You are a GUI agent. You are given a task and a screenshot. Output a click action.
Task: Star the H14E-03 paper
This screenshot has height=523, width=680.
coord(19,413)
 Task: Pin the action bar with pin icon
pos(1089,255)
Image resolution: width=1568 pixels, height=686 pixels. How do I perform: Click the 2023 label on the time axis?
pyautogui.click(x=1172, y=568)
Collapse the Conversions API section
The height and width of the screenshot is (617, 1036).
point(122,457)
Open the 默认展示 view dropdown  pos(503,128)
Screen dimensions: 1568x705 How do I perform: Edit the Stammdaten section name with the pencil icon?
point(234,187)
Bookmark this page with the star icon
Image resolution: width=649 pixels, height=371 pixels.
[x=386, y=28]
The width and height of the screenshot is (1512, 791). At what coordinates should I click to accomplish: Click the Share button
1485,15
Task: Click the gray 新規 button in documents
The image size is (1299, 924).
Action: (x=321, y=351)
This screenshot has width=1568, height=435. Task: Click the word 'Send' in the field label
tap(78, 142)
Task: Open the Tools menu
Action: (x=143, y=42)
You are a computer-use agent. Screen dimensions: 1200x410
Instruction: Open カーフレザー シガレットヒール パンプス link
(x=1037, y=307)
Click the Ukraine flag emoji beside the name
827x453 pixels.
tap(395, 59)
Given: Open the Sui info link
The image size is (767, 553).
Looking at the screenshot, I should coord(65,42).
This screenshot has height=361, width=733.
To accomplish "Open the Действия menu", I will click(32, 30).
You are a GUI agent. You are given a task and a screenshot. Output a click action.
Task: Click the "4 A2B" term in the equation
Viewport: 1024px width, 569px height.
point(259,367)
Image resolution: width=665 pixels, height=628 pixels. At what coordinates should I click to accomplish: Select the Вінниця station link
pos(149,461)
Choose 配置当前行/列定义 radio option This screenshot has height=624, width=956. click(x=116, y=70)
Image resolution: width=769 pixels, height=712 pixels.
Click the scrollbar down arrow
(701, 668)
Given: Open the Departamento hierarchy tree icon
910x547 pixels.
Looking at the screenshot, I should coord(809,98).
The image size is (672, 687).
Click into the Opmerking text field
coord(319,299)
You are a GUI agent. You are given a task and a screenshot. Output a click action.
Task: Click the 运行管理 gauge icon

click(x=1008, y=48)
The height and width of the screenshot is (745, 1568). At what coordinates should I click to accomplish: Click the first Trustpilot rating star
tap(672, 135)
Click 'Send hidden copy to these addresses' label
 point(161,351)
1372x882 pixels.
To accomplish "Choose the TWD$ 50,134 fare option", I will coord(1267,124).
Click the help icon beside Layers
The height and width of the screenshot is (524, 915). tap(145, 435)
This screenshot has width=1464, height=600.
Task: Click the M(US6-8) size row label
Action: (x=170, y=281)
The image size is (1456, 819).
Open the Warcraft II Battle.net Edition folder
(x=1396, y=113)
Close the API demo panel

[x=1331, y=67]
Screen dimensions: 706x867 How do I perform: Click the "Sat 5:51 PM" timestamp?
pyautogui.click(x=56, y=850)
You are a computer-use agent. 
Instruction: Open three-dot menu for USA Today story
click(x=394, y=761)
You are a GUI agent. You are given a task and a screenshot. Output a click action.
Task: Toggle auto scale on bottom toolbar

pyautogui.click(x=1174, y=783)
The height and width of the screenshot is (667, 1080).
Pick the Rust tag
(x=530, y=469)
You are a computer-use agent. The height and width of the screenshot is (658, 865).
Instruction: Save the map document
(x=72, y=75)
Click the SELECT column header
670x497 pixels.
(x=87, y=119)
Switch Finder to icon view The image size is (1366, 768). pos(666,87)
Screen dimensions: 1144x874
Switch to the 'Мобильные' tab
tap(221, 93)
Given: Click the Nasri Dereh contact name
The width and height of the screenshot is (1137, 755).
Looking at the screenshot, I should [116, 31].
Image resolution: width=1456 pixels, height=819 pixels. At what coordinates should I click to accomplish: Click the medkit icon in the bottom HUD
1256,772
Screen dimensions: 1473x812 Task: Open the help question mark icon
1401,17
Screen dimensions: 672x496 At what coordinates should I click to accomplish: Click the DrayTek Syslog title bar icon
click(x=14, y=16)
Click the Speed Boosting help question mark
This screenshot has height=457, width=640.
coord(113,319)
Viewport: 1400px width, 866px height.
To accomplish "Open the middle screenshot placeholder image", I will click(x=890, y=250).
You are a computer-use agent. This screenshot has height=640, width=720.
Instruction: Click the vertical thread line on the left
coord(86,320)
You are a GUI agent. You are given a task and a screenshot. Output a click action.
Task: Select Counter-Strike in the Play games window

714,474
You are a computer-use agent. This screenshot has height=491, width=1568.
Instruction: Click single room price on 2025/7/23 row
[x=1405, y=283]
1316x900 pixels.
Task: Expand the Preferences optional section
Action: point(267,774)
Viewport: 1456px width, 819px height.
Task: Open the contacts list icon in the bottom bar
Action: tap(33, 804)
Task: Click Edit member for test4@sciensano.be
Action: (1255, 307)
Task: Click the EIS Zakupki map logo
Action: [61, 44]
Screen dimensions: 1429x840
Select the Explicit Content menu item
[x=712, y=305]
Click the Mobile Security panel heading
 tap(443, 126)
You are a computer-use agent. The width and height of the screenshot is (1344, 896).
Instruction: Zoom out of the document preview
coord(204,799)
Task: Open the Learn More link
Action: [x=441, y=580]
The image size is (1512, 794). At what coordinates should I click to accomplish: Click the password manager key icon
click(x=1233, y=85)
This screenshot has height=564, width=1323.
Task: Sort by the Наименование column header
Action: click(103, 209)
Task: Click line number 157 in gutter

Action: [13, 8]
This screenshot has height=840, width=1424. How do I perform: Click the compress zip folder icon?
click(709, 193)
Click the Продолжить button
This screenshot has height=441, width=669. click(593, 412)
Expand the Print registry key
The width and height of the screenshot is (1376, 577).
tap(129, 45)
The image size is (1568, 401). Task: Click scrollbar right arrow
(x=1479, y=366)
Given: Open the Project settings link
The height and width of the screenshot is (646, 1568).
=-=-=-=-=
An exact, complete copy of the records is the expected answer.

Result of this exercise =>
You are a GUI agent. You are given a task and a screenshot. Output a click action.
Task: Star the H14E-03 paper
This screenshot has height=523, width=680.
coord(19,413)
 Task: Pin the action bar with pin icon
pos(1089,255)
Image resolution: width=1568 pixels, height=686 pixels. How do I perform: Click the 2023 label on the time axis?
pyautogui.click(x=1172, y=568)
Collapse the Conversions API section
The height and width of the screenshot is (617, 1036).
point(122,457)
Open the 默认展示 view dropdown  pos(503,128)
Screen dimensions: 1568x705 How do I perform: Edit the Stammdaten section name with the pencil icon?
point(234,187)
Bookmark this page with the star icon
Image resolution: width=649 pixels, height=371 pixels.
[x=386, y=28]
The width and height of the screenshot is (1512, 791). At what coordinates should I click to accomplish: Click the Share button
1485,15
Task: Click the gray 新規 button in documents
The image size is (1299, 924).
Action: (x=321, y=351)
This screenshot has width=1568, height=435. Task: Click the word 'Send' in the field label
tap(78, 142)
Task: Open the Tools menu
Action: (x=143, y=42)
You are a computer-use agent. Screen dimensions: 1200x410
Instruction: Open カーフレザー シガレットヒール パンプス link
(x=1037, y=307)
Click the Ukraine flag emoji beside the name
827x453 pixels.
tap(395, 59)
Given: Open the Sui info link
The image size is (767, 553).
Looking at the screenshot, I should coord(65,42).
This screenshot has height=361, width=733.
To accomplish "Open the Действия menu", I will click(32, 30).
You are a GUI agent. You are given a task and a screenshot. Output a click action.
Task: Click the "4 A2B" term in the equation
Viewport: 1024px width, 569px height.
point(259,367)
Image resolution: width=665 pixels, height=628 pixels. At what coordinates should I click to accomplish: Select the Вінниця station link
pos(149,461)
Choose 配置当前行/列定义 radio option This screenshot has height=624, width=956. click(x=116, y=70)
Image resolution: width=769 pixels, height=712 pixels.
Click the scrollbar down arrow
(701, 668)
Given: Open the Departamento hierarchy tree icon
910x547 pixels.
Looking at the screenshot, I should coord(809,98).
The image size is (672, 687).
Click into the Opmerking text field
coord(319,299)
You are a GUI agent. You are given a task and a screenshot. Output a click action.
Task: Click the 运行管理 gauge icon

click(x=1008, y=48)
The height and width of the screenshot is (745, 1568). At what coordinates should I click to accomplish: Click the first Trustpilot rating star
tap(672, 135)
Click 'Send hidden copy to these addresses' label
 point(161,351)
1372x882 pixels.
To accomplish "Choose the TWD$ 50,134 fare option", I will coord(1267,124).
Click the help icon beside Layers
The height and width of the screenshot is (524, 915). tap(145, 435)
This screenshot has width=1464, height=600.
Task: Click the M(US6-8) size row label
Action: (x=170, y=281)
The image size is (1456, 819).
Open the Warcraft II Battle.net Edition folder
(x=1396, y=113)
Close the API demo panel

[x=1331, y=67]
Screen dimensions: 706x867 How do I perform: Click the "Sat 5:51 PM" timestamp?
pyautogui.click(x=56, y=850)
You are a computer-use agent. 
Instruction: Open three-dot menu for USA Today story
click(x=394, y=761)
You are a GUI agent. You are given a task and a screenshot. Output a click action.
Task: Toggle auto scale on bottom toolbar

pyautogui.click(x=1174, y=783)
The height and width of the screenshot is (667, 1080).
Pick the Rust tag
(x=530, y=469)
You are a computer-use agent. The height and width of the screenshot is (658, 865).
Instruction: Save the map document
(x=72, y=75)
Click the SELECT column header
670x497 pixels.
(x=87, y=119)
Switch Finder to icon view The image size is (1366, 768). pos(666,87)
Screen dimensions: 1144x874
Switch to the 'Мобильные' tab
tap(221, 93)
Given: Click the Nasri Dereh contact name
The width and height of the screenshot is (1137, 755).
Looking at the screenshot, I should [116, 31].
Image resolution: width=1456 pixels, height=819 pixels. At what coordinates should I click to accomplish: Click the medkit icon in the bottom HUD
1256,772
Screen dimensions: 1473x812 Task: Open the help question mark icon
1401,17
Screen dimensions: 672x496 At what coordinates should I click to accomplish: Click the DrayTek Syslog title bar icon
click(x=14, y=16)
Click the Speed Boosting help question mark
This screenshot has height=457, width=640.
coord(113,319)
Viewport: 1400px width, 866px height.
To accomplish "Open the middle screenshot placeholder image", I will click(x=890, y=250).
You are a computer-use agent. This screenshot has height=640, width=720.
Instruction: Click the vertical thread line on the left
coord(86,320)
You are a GUI agent. You are given a task and a screenshot. Output a click action.
Task: Select Counter-Strike in the Play games window

714,474
You are a computer-use agent. This screenshot has height=491, width=1568.
Instruction: Click single room price on 2025/7/23 row
[x=1405, y=283]
1316x900 pixels.
Task: Expand the Preferences optional section
Action: point(267,774)
Viewport: 1456px width, 819px height.
Task: Open the contacts list icon in the bottom bar
Action: tap(33, 804)
Task: Click Edit member for test4@sciensano.be
Action: (1255, 307)
Task: Click the EIS Zakupki map logo
Action: [61, 44]
Screen dimensions: 1429x840
Select the Explicit Content menu item
[x=712, y=305]
Click the Mobile Security panel heading
 tap(443, 126)
You are a computer-use agent. The width and height of the screenshot is (1344, 896).
Instruction: Zoom out of the document preview
coord(204,799)
Task: Open the Learn More link
Action: [x=441, y=580]
The image size is (1512, 794). At what coordinates should I click to accomplish: Click the password manager key icon
click(x=1233, y=85)
This screenshot has height=564, width=1323.
Task: Sort by the Наименование column header
Action: click(103, 209)
Task: Click line number 157 in gutter

Action: [13, 8]
This screenshot has height=840, width=1424. How do I perform: Click the compress zip folder icon?
click(709, 193)
Click the Продолжить button
This screenshot has height=441, width=669. click(593, 412)
Expand the Print registry key
The width and height of the screenshot is (1376, 577).
tap(129, 45)
The image size is (1568, 401). Task: Click scrollbar right arrow
(x=1479, y=366)
Given: Open the Project settings link
The height and width of the screenshot is (646, 1568).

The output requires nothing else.